Look through the records and copy each line with the string "beside" in it.
*** Begin section ***
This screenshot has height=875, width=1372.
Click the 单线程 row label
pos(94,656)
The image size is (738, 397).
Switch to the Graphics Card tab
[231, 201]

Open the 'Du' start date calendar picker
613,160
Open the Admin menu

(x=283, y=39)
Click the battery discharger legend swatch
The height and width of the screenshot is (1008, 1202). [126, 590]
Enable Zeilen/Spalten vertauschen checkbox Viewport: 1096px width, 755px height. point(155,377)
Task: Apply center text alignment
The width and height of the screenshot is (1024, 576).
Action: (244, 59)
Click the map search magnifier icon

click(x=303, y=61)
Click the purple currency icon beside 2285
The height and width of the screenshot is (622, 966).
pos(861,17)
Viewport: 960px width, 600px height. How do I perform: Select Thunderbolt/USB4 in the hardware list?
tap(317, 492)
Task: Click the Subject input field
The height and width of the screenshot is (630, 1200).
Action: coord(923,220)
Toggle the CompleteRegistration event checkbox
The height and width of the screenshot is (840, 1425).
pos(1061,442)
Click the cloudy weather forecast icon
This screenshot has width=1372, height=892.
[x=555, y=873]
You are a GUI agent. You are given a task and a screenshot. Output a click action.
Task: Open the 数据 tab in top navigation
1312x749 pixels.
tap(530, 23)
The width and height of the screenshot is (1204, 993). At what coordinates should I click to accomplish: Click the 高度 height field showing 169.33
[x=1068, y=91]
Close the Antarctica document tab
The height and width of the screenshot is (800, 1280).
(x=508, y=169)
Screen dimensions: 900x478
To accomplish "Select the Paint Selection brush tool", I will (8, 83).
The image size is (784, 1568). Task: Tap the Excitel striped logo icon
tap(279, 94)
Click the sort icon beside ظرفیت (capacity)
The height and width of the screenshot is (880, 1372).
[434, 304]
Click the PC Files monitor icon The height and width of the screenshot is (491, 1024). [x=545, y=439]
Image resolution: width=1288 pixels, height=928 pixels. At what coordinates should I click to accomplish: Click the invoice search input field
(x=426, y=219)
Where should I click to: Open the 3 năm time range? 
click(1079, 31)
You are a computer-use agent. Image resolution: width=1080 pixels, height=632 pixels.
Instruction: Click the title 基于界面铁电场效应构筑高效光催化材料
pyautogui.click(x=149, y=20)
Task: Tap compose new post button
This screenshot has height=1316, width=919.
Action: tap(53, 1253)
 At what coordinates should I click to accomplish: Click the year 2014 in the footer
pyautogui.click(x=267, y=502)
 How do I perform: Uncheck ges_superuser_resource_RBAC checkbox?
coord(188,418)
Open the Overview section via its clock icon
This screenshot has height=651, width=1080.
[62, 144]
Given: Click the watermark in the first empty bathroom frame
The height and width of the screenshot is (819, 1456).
*** End section ***
→ YOUR RESPONSE
Click the purple currency icon beside 2285
Click the sort icon beside ظرفیت (capacity)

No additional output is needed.